┌─ DATA SHOWN
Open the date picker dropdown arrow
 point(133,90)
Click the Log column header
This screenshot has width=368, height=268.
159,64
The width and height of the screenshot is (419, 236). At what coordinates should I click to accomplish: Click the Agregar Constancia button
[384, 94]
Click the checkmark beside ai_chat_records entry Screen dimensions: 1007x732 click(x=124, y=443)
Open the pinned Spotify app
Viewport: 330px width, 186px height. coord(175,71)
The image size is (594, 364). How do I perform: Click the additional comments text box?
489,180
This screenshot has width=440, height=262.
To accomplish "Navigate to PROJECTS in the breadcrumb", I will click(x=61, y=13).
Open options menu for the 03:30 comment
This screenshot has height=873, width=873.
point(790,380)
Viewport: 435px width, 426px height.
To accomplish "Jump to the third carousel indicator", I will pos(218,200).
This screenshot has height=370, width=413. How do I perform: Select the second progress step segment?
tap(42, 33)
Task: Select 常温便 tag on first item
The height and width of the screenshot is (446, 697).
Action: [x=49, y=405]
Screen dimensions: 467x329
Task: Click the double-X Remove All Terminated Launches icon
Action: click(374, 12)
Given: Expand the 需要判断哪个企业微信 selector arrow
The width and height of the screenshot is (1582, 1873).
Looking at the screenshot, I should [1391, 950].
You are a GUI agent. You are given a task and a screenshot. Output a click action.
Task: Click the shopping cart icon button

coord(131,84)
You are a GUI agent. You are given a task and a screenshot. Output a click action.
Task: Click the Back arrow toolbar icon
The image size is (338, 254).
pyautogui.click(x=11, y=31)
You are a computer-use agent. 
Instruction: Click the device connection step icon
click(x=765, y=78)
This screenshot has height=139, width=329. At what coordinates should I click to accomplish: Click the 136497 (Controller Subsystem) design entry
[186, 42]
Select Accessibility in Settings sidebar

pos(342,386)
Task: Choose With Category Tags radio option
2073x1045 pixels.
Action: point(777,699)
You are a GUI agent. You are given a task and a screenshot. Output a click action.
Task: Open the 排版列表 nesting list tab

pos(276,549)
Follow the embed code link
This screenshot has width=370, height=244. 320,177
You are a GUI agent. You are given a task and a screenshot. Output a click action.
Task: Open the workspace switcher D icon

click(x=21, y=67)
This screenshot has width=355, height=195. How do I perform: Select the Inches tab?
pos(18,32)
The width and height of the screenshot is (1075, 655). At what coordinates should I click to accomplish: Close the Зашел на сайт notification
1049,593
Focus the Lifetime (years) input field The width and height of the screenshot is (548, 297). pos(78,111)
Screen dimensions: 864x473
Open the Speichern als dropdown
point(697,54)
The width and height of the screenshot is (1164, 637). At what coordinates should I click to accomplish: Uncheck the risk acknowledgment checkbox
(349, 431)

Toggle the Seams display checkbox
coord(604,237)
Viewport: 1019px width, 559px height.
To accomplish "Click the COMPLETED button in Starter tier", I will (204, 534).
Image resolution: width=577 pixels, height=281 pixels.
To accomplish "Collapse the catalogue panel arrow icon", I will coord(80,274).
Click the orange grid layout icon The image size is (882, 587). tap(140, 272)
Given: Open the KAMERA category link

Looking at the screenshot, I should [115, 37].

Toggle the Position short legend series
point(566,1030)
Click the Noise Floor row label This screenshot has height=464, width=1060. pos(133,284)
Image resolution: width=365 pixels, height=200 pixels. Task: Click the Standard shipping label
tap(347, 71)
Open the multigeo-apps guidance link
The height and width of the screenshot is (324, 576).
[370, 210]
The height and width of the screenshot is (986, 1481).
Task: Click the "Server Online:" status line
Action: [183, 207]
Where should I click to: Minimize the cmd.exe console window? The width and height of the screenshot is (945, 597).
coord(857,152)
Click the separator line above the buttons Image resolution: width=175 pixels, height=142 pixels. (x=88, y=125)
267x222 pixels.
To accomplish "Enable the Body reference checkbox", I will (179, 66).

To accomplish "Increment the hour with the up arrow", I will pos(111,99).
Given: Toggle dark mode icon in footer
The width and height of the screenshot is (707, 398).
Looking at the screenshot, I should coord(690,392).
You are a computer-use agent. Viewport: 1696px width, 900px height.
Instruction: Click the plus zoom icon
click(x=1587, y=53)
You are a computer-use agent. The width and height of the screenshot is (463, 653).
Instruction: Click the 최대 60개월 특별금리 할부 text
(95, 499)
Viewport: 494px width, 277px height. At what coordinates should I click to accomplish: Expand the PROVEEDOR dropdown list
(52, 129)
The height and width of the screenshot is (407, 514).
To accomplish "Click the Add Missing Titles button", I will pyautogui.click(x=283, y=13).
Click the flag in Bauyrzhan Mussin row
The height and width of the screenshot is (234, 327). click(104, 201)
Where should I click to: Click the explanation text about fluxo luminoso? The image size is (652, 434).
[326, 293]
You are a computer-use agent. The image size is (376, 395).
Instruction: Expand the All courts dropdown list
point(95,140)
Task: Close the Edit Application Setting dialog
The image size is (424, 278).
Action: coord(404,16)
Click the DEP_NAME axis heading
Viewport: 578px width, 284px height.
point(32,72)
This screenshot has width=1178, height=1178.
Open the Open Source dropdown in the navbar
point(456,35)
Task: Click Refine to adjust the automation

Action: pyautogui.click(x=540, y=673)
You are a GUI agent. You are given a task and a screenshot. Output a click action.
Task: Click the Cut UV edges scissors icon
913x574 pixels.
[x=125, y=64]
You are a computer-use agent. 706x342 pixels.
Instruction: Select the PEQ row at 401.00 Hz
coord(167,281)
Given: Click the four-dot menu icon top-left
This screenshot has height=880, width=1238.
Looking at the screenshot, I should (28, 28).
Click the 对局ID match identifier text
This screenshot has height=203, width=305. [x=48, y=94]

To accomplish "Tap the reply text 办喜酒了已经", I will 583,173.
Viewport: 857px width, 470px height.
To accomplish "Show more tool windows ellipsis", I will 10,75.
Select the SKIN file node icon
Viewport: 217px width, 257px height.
└─
_WORK TO BE COMPLETED_:
All lines in the material are to be returned exactly.

_RESPONSE BELOW_:
Open the date picker dropdown arrow
 point(133,90)
Click the Log column header
This screenshot has width=368, height=268.
159,64
The width and height of the screenshot is (419, 236). At what coordinates should I click to accomplish: Click the Agregar Constancia button
[384, 94]
Click the checkmark beside ai_chat_records entry Screen dimensions: 1007x732 click(x=124, y=443)
Open the pinned Spotify app
Viewport: 330px width, 186px height. coord(175,71)
The image size is (594, 364). How do I perform: Click the additional comments text box?
489,180
This screenshot has width=440, height=262.
To accomplish "Navigate to PROJECTS in the breadcrumb", I will click(x=61, y=13).
Open options menu for the 03:30 comment
This screenshot has height=873, width=873.
point(790,380)
Viewport: 435px width, 426px height.
To accomplish "Jump to the third carousel indicator", I will pos(218,200).
This screenshot has height=370, width=413. How do I perform: Select the second progress step segment?
tap(42, 33)
Task: Select 常温便 tag on first item
The height and width of the screenshot is (446, 697).
Action: [x=49, y=405]
Screen dimensions: 467x329
Task: Click the double-X Remove All Terminated Launches icon
Action: click(374, 12)
Given: Expand the 需要判断哪个企业微信 selector arrow
The width and height of the screenshot is (1582, 1873).
Looking at the screenshot, I should [1391, 950].
You are a GUI agent. You are given a task and a screenshot. Output a click action.
Task: Click the shopping cart icon button

coord(131,84)
You are a GUI agent. You are given a task and a screenshot. Output a click action.
Task: Click the Back arrow toolbar icon
The image size is (338, 254).
pyautogui.click(x=11, y=31)
You are a computer-use agent. 
Instruction: Click the device connection step icon
click(x=765, y=78)
This screenshot has height=139, width=329. At what coordinates should I click to accomplish: Click the 136497 (Controller Subsystem) design entry
[186, 42]
Select Accessibility in Settings sidebar

pos(342,386)
Task: Choose With Category Tags radio option
2073x1045 pixels.
Action: point(777,699)
You are a GUI agent. You are given a task and a screenshot. Output a click action.
Task: Open the 排版列表 nesting list tab

pos(276,549)
Follow the embed code link
This screenshot has width=370, height=244. 320,177
You are a GUI agent. You are given a task and a screenshot. Output a click action.
Task: Open the workspace switcher D icon

click(x=21, y=67)
This screenshot has width=355, height=195. How do I perform: Select the Inches tab?
pos(18,32)
The width and height of the screenshot is (1075, 655). At what coordinates should I click to accomplish: Close the Зашел на сайт notification
1049,593
Focus the Lifetime (years) input field The width and height of the screenshot is (548, 297). pos(78,111)
Screen dimensions: 864x473
Open the Speichern als dropdown
point(697,54)
The width and height of the screenshot is (1164, 637). At what coordinates should I click to accomplish: Uncheck the risk acknowledgment checkbox
(349, 431)

Toggle the Seams display checkbox
coord(604,237)
Viewport: 1019px width, 559px height.
To accomplish "Click the COMPLETED button in Starter tier", I will (204, 534).
Image resolution: width=577 pixels, height=281 pixels.
To accomplish "Collapse the catalogue panel arrow icon", I will coord(80,274).
Click the orange grid layout icon The image size is (882, 587). tap(140, 272)
Given: Open the KAMERA category link

Looking at the screenshot, I should [115, 37].

Toggle the Position short legend series
point(566,1030)
Click the Noise Floor row label This screenshot has height=464, width=1060. pos(133,284)
Image resolution: width=365 pixels, height=200 pixels. Task: Click the Standard shipping label
tap(347, 71)
Open the multigeo-apps guidance link
The height and width of the screenshot is (324, 576).
[370, 210]
The height and width of the screenshot is (986, 1481).
Task: Click the "Server Online:" status line
Action: [183, 207]
Where should I click to: Minimize the cmd.exe console window? The width and height of the screenshot is (945, 597).
coord(857,152)
Click the separator line above the buttons Image resolution: width=175 pixels, height=142 pixels. (x=88, y=125)
267x222 pixels.
To accomplish "Enable the Body reference checkbox", I will (179, 66).

To accomplish "Increment the hour with the up arrow", I will pos(111,99).
Given: Toggle dark mode icon in footer
The width and height of the screenshot is (707, 398).
Looking at the screenshot, I should coord(690,392).
You are a computer-use agent. Viewport: 1696px width, 900px height.
Instruction: Click the plus zoom icon
click(x=1587, y=53)
You are a computer-use agent. The width and height of the screenshot is (463, 653).
Instruction: Click the 최대 60개월 특별금리 할부 text
(95, 499)
Viewport: 494px width, 277px height. At what coordinates should I click to accomplish: Expand the PROVEEDOR dropdown list
(52, 129)
The height and width of the screenshot is (407, 514).
To accomplish "Click the Add Missing Titles button", I will pyautogui.click(x=283, y=13).
Click the flag in Bauyrzhan Mussin row
The height and width of the screenshot is (234, 327). click(104, 201)
Where should I click to: Click the explanation text about fluxo luminoso? The image size is (652, 434).
[326, 293]
You are a computer-use agent. The image size is (376, 395).
Instruction: Expand the All courts dropdown list
point(95,140)
Task: Close the Edit Application Setting dialog
The image size is (424, 278).
Action: coord(404,16)
Click the DEP_NAME axis heading
Viewport: 578px width, 284px height.
point(32,72)
This screenshot has width=1178, height=1178.
Open the Open Source dropdown in the navbar
point(456,35)
Task: Click Refine to adjust the automation

Action: pyautogui.click(x=540, y=673)
You are a GUI agent. You are given a task and a screenshot. Output a click action.
Task: Click the Cut UV edges scissors icon
913x574 pixels.
[x=125, y=64]
You are a computer-use agent. 706x342 pixels.
Instruction: Select the PEQ row at 401.00 Hz
coord(167,281)
Given: Click the four-dot menu icon top-left
This screenshot has height=880, width=1238.
Looking at the screenshot, I should (28, 28).
Click the 对局ID match identifier text
This screenshot has height=203, width=305. [x=48, y=94]

To accomplish "Tap the reply text 办喜酒了已经", I will 583,173.
Viewport: 857px width, 470px height.
To accomplish "Show more tool windows ellipsis", I will 10,75.
Select the SKIN file node icon
Viewport: 217px width, 257px height.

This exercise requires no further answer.